No visibility into the blast radius of a change. Marketing proposes a new "conversion rate" metric for campaign attribution. Finance already has a "conversion rate" tied to pipeline. RevOps reuses neither and builds their own in a dashboard calculation. Six months later, an AI agent gets asked "what's our conversion rate?" and serves whichever definition it encounters first. Nobody knows there are three. Nobody knows they disagree. A wrong metric doesn't throw an error. It just quietly gives someone the wrong number. This is how board metrics drift, how incentive comp diverges from finance reporting, how operational workflows fire on the wrong customer segments.
No lifecycle after creation. Concepts tied to OKRs evolve every six months, but the models built around them don't. They sit in the stack, still referenced by dashboards and agents, with no owner and no usage signal. Nobody can tell whether a definition is still current, still in use, or should be deprecated. Creation is easy. Knowing when to update, merge, or retire something, and what breaks when you do, is nobody's job.
Governing meaning is harder than governing code
The natural instinct is to borrow from software engineering: code review, CI/CD, test suites, ownership models. But data governance is harder than software governance for a specific reason: data teams govern logic they don't fully own. "Active customer" isn't a function with a spec. It's a negotiated agreement between product, finance, and growth, and it shifts when the business does.

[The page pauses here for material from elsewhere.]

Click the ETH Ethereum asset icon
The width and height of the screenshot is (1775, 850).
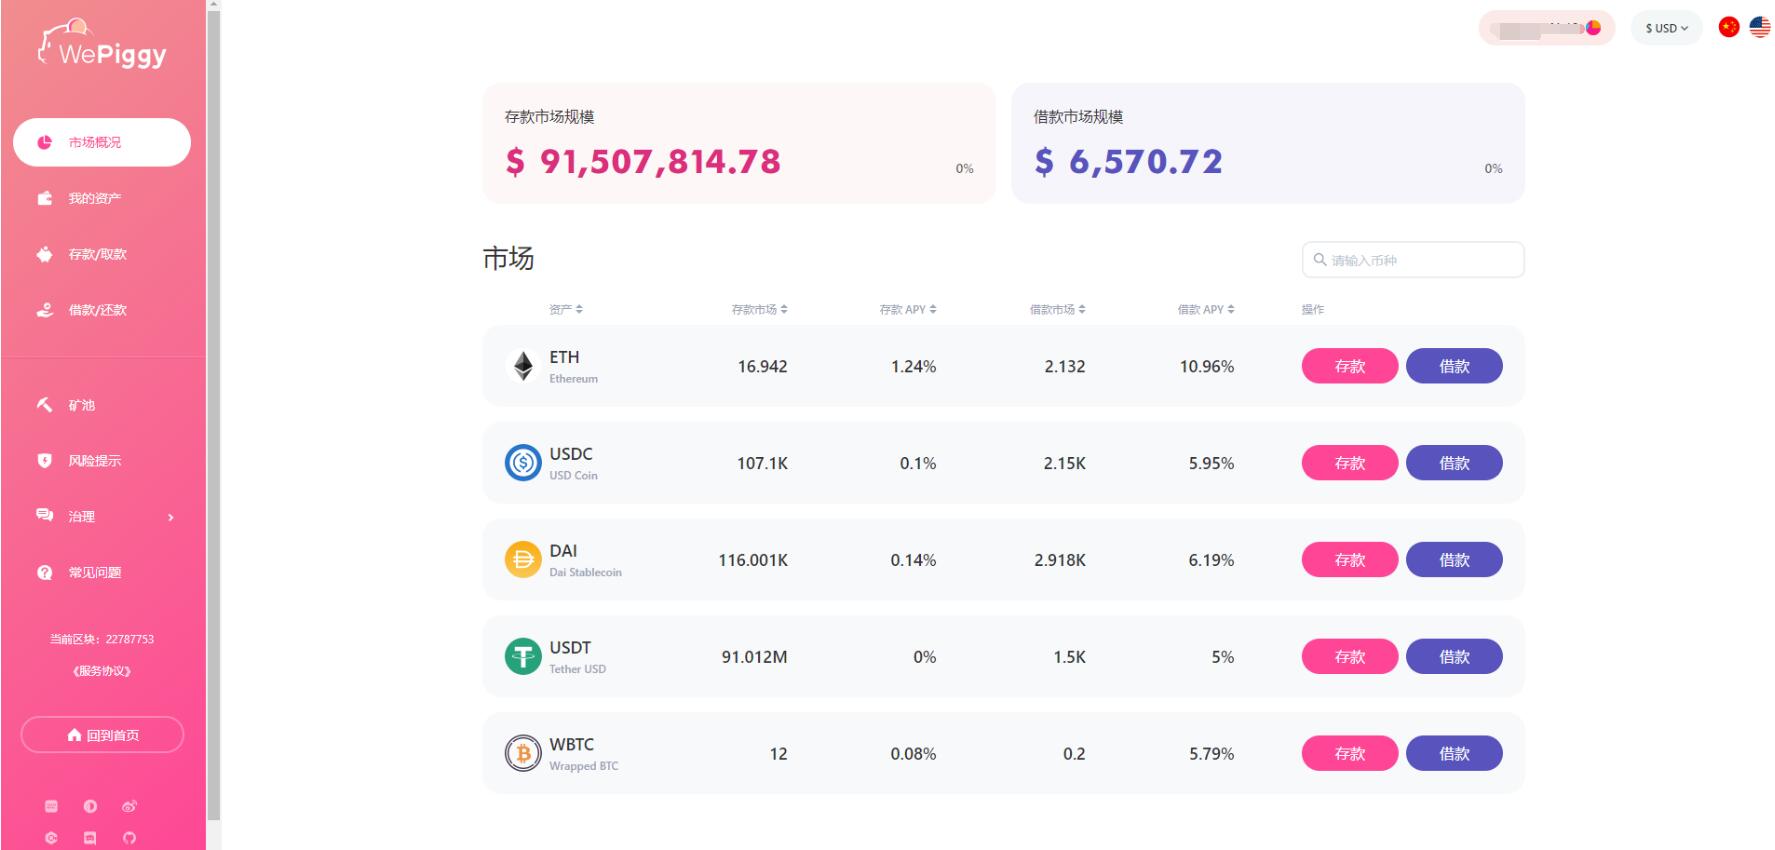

Semantic layers, data catalogs, and metrics stores each tackle pieces of the structure. They help standardize how definitions are written, version-controlled, and served to downstream tools. But structure for individual contributions is not the same as an operating model for reviewing, reconciling, and retiring business logic across contributors who each see a different slice of the picture.
Today, everyone is improvising. What's next?

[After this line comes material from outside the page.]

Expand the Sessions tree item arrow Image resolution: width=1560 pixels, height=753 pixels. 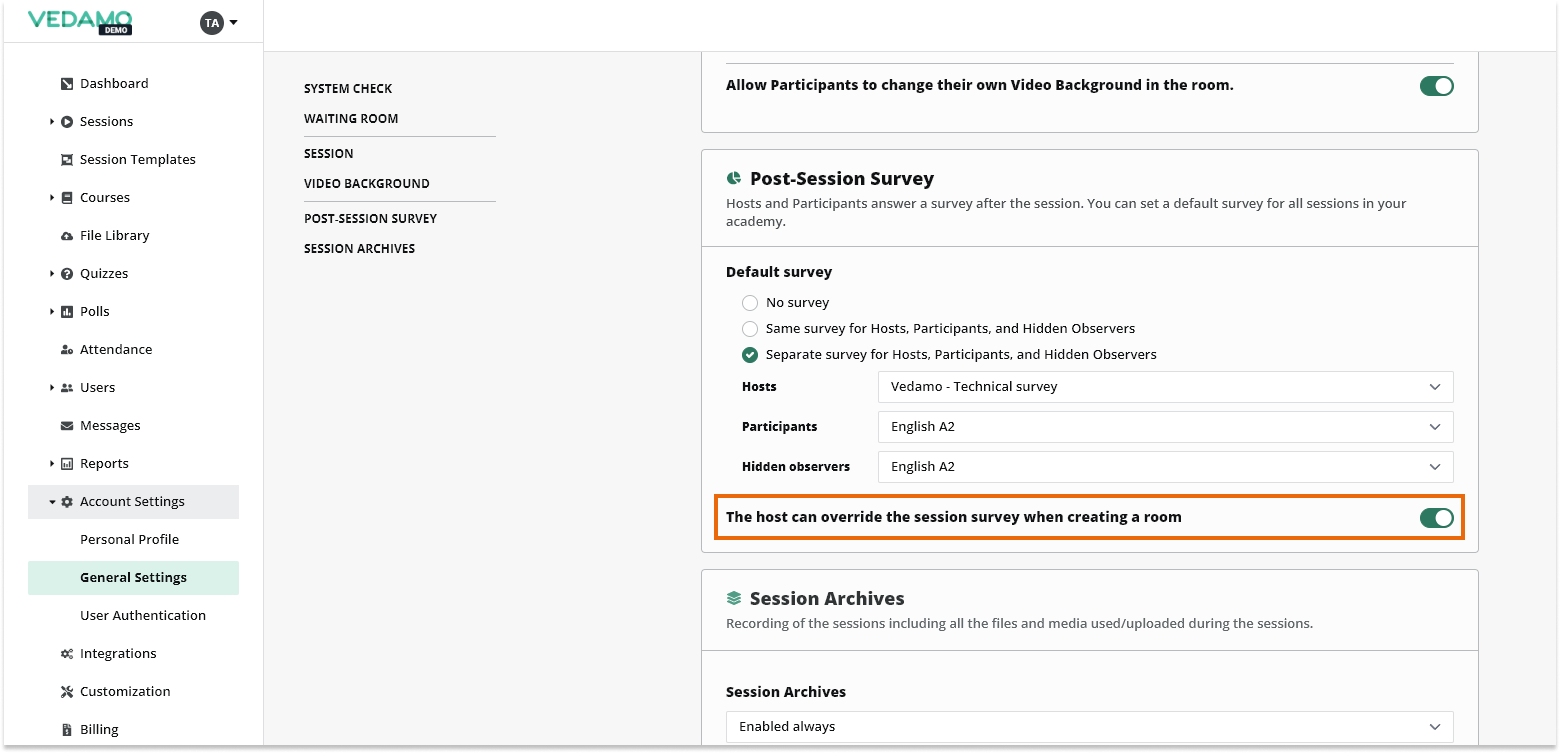point(52,122)
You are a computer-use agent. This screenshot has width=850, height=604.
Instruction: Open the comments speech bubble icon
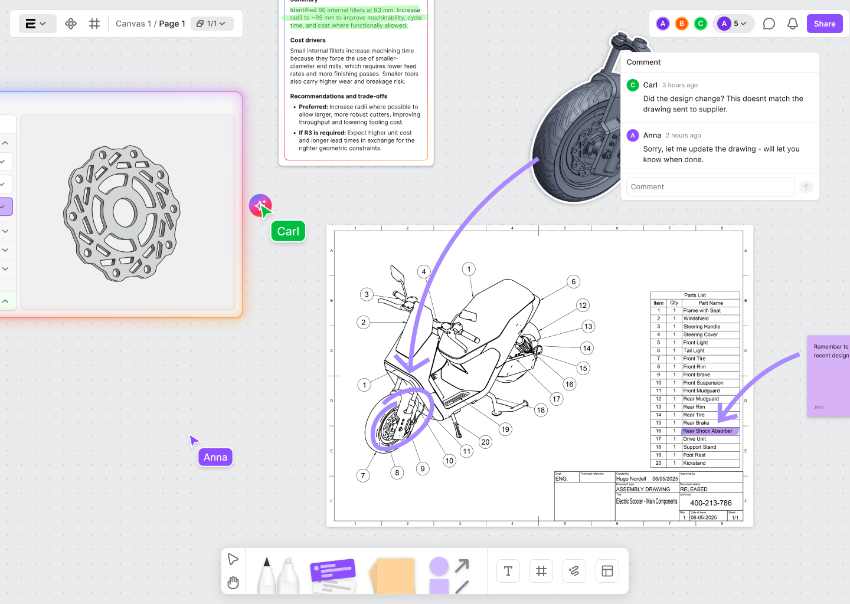coord(769,23)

The companies we've talked to are all improvising: workshops, naming conventions, ad-hoc rotation schedules where one analyst per week does nothing but field questions and review contributions. Every week there's a new thing, and it's pretty intense.
The infrastructure that's missing isn't another catalog or another semantic layer. It's the governing layer between them: something that knows what definitions exist across systems, who owns them, who's proposing changes, and what depends on what. The next generation of data tooling will need to govern contribution, not just consumption.